The United Kingdom benefits from a European Commission adequacy decision (Art. 45 GDPR). Platform data is in any case stored on servers located in the European Union (Germany and Finland).
2. Roles: controller and processor
- Browsing data, contact requests and accounts: Bluix Group LTD acts as controller.
- Data about patients, assisted persons and workers uploaded by client organisations (including health data under Art. 9 GDPR): each organisation is the controller; Bluix Group LTD acts as processor under Art. 28 GDPR, based on a Data Processing Agreement (DPA) with each organisation. To exercise rights over such data, please contact the controlling organisation.
3. Data processed and purposes
- Contact data submitted through website forms: handling of the request and commercial follow-up (Art. 6.1.b and 6.1.f).
- Account data (credentials, roles, access logs): provision of the subscription service (Art. 6.1.b).
- Billing data: contractual and tax obligations (Art. 6.1.b and 6.1.c).
- Technical and security logs (pseudonymised IP addresses, audit trail): platform security (Art. 6.1.f).
4. Special categories of data (Art. 9 GDPR)
The platform is designed to process health data on behalf of controlling organisations (medical transport, care plans, clinical documents, prescriptions). Measures include: encryption at rest and in transit, per-tenant data isolation, role-based access control, auditing of every document access, encrypted backups, secure erasure procedures (crypto-shredding) and support for the controllers' DPIAs.
5. Sub-processors and recipients
- Hetzner Online GmbH (Germany/Finland) — production hosting (EU).
- Netcup GmbH (Germany) — staging environments and ancillary services (EU).
- Stripe Payments Europe, Ltd. — card payment processing.
- Creem — subscription management as merchant of record, where active.
- SMS provider — delivery of notifications and verification codes.

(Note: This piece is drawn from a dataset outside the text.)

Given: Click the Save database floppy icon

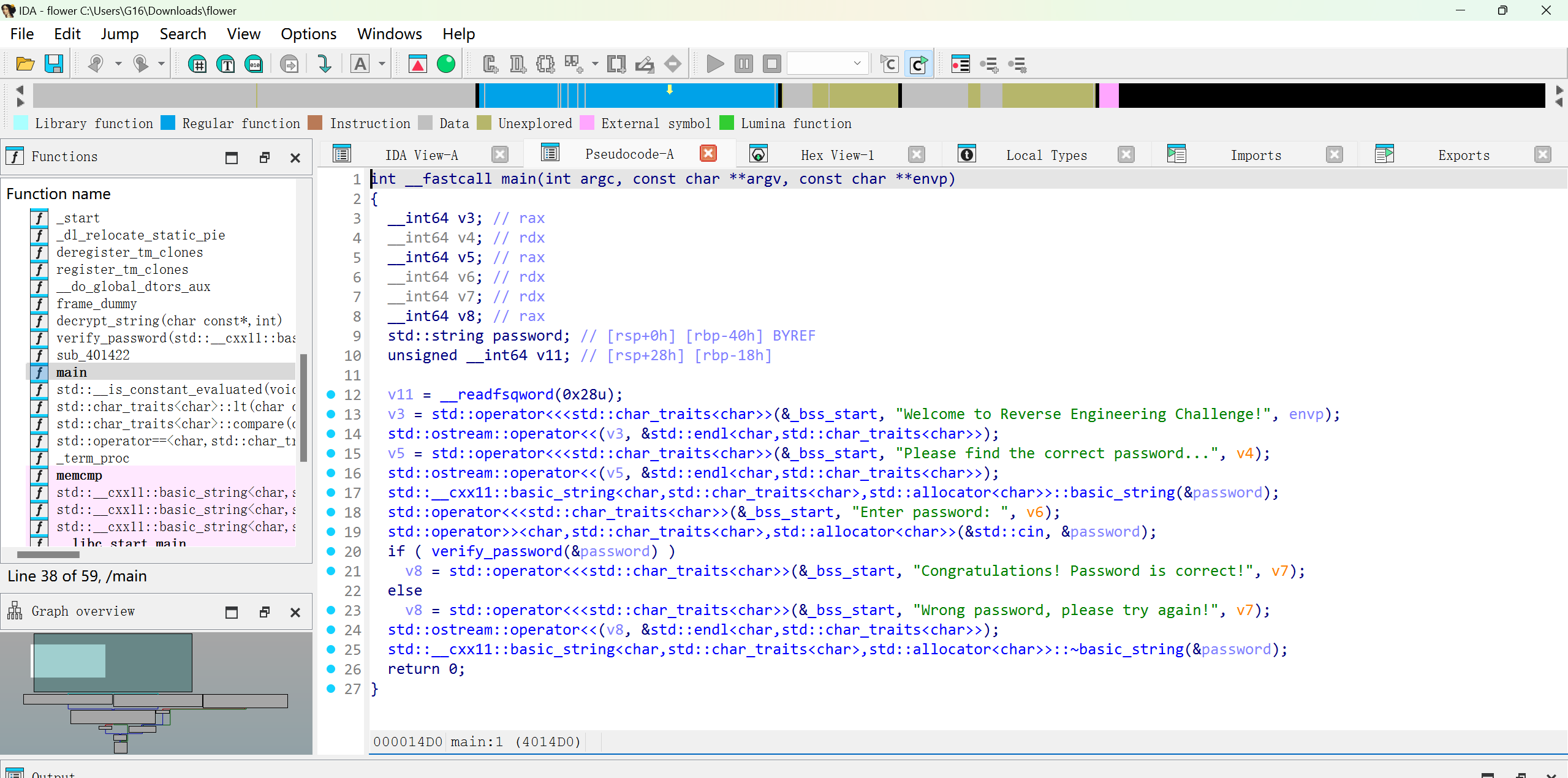Looking at the screenshot, I should (x=54, y=64).
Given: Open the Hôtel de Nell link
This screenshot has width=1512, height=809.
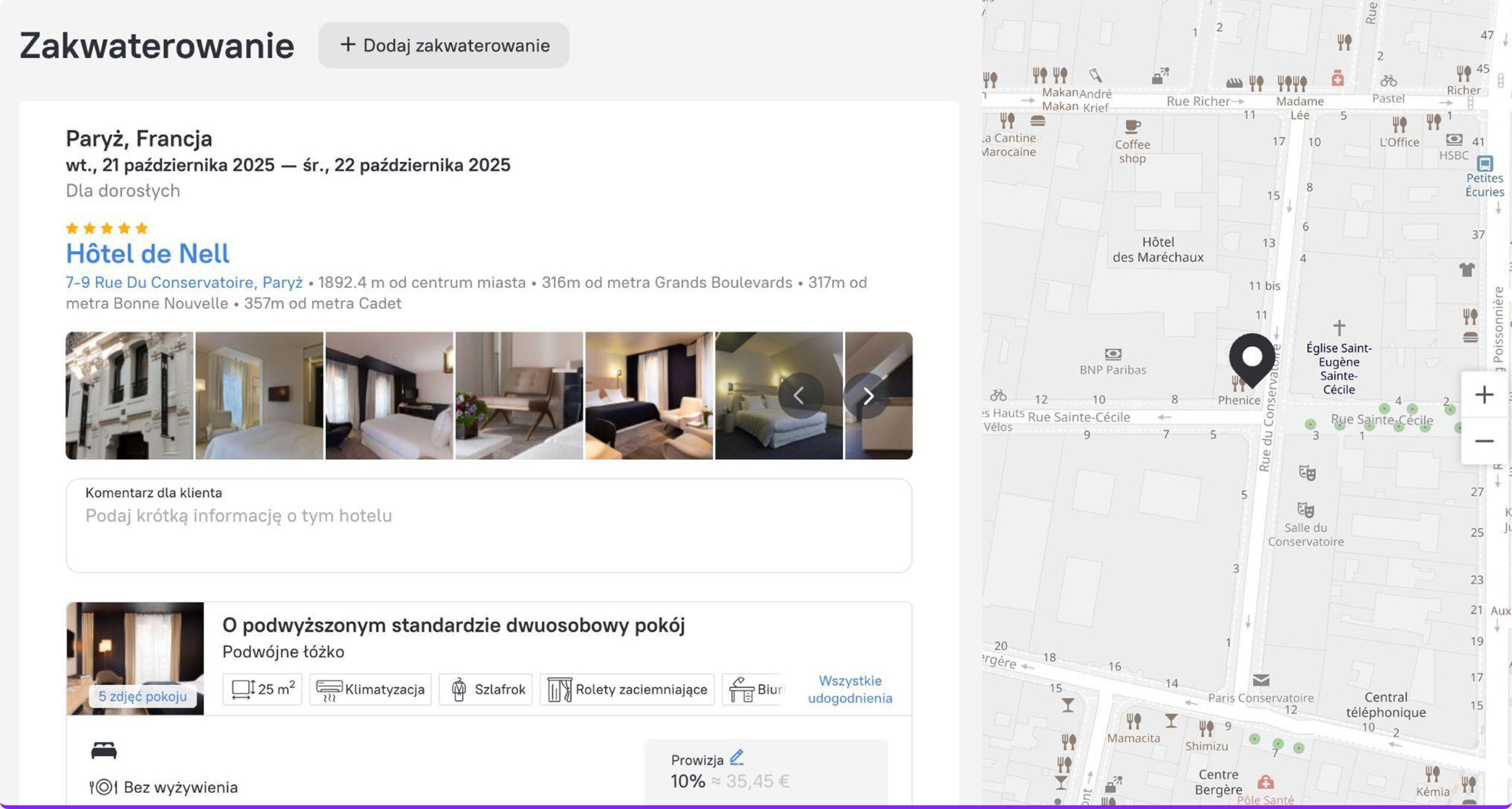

An up-to-date list of sub-processors is available on request at info@protue.com. We do not sell or share personal data with third parties for marketing purposes.
6. Retention
Contact data is kept no longer than 24 months from the last interaction. Account and billing data is kept for the duration of the contract and the applicable statutory periods. Data processed on behalf of organisations is retained according to the controller's instructions and deleted or returned at contract termination.
7. Data subject rights
Under Arts. 15-22 GDPR you may exercise your rights of access, rectification, erasure, restriction, portability and objection by writing to info@protue.com. You may also lodge a complaint with your supervisory authority. For data processed on behalf of a controlling organisation, requests will be forwarded to the competent controller.
8. Changes
Any changes to this notice will be published on this page with the updated date.